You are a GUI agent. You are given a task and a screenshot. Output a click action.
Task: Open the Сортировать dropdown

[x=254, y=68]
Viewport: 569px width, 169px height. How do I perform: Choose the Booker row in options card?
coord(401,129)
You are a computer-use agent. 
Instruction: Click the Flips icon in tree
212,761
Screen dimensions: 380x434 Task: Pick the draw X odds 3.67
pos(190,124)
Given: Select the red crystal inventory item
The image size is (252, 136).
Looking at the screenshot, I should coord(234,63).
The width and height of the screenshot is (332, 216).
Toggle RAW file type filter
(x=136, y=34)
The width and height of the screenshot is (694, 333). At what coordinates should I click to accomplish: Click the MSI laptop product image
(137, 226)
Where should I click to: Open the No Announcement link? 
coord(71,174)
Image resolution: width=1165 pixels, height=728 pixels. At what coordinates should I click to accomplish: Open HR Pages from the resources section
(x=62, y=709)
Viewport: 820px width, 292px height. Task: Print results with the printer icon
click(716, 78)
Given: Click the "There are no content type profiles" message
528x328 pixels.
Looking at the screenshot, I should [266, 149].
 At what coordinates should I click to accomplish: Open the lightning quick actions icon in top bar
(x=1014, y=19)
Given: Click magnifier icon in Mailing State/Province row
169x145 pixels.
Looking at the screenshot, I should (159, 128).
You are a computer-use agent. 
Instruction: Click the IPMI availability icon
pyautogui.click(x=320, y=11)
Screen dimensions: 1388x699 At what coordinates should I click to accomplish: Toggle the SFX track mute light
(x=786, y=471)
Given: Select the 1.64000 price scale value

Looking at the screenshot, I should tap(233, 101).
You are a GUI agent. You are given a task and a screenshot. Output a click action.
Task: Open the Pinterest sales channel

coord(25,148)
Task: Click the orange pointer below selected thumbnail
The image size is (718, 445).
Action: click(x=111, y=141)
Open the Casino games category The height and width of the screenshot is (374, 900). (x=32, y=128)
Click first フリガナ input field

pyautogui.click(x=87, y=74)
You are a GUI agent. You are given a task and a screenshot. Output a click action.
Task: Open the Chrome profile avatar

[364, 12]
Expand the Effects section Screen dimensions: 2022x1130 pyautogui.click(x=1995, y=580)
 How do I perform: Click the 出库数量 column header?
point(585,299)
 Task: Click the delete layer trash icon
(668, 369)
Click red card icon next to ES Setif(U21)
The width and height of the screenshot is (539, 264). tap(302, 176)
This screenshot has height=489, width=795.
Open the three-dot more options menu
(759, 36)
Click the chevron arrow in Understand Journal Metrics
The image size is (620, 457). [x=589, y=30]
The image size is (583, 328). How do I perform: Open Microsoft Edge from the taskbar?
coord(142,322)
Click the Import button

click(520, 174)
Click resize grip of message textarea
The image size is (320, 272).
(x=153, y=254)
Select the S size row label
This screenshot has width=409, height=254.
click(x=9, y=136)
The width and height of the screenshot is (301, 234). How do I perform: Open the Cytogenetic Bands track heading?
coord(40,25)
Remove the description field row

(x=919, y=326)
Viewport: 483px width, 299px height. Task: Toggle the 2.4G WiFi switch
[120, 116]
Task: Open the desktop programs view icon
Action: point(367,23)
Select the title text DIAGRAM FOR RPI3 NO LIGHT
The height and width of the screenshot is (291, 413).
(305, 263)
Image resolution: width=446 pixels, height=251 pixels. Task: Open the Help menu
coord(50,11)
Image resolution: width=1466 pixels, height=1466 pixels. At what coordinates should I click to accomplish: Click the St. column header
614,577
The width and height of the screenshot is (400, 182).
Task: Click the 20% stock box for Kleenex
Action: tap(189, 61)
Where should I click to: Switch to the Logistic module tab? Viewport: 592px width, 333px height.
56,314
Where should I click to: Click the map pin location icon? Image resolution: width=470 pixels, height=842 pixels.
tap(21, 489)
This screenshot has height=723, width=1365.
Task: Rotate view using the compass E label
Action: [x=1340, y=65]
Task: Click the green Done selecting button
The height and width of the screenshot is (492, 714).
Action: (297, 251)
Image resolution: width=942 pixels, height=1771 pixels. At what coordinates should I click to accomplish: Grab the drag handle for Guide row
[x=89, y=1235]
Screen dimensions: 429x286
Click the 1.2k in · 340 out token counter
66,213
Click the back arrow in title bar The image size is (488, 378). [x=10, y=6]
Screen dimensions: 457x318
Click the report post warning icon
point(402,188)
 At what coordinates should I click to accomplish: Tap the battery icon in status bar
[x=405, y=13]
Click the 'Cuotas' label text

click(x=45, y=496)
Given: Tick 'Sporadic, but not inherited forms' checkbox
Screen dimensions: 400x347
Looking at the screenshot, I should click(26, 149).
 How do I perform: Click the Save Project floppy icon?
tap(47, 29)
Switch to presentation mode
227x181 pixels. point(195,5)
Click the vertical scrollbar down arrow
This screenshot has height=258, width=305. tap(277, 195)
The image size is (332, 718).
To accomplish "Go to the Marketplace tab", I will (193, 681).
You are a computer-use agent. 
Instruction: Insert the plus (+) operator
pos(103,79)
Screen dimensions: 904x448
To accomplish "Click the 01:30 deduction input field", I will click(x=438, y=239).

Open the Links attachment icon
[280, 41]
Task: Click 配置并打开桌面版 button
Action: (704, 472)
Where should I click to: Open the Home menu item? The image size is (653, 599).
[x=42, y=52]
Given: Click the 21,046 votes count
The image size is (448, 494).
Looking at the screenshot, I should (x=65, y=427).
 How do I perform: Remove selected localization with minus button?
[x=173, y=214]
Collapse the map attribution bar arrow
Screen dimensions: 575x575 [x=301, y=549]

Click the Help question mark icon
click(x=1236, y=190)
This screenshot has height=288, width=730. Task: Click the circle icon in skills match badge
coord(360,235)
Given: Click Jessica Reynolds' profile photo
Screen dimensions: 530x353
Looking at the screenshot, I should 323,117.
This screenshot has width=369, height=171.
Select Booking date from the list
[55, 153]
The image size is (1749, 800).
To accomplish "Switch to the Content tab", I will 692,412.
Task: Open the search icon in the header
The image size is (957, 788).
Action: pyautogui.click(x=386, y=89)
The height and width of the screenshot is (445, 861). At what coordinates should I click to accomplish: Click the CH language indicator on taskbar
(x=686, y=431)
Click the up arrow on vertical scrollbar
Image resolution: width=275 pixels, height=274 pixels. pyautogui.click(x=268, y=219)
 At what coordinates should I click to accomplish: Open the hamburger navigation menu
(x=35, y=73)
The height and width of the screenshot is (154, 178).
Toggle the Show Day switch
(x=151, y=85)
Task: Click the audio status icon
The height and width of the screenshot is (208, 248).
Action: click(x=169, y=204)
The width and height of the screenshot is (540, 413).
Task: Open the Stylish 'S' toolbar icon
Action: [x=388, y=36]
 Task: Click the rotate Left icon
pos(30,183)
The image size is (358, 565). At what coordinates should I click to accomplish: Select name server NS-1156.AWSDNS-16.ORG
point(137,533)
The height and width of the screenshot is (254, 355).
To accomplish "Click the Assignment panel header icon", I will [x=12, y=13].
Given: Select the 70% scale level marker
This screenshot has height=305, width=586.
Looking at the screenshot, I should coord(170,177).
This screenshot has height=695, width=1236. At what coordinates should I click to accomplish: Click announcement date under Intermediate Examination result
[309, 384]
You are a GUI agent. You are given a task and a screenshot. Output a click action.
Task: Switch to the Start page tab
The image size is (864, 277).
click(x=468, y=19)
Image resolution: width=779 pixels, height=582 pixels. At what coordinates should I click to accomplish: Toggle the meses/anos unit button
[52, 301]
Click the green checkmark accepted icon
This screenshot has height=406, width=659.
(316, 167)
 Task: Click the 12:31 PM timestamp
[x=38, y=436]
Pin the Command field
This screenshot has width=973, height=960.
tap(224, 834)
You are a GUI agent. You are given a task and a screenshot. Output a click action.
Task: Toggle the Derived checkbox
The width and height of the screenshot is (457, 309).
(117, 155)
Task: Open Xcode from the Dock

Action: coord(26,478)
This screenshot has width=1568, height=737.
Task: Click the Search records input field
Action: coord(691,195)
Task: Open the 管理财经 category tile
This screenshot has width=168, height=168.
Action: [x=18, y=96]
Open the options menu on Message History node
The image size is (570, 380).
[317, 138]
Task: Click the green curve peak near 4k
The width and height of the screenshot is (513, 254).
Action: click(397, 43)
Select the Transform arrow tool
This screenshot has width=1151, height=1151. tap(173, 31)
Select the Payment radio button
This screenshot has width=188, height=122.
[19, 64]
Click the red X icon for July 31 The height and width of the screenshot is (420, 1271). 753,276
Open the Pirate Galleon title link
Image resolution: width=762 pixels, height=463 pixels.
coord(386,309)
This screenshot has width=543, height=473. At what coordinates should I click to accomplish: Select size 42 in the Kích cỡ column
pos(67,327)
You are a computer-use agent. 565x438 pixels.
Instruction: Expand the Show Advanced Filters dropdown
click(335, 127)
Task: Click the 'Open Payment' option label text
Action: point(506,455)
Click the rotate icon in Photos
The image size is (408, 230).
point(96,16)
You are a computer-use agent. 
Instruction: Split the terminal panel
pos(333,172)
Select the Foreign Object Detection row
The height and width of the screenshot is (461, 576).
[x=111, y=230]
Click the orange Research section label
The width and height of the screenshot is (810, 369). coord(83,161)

───

Description of the task.
In the material above, show every line where the word "checkbox" turns up.

Answer to the exercise.
Given: Tick 'Sporadic, but not inherited forms' checkbox
Task: Toggle the Derived checkbox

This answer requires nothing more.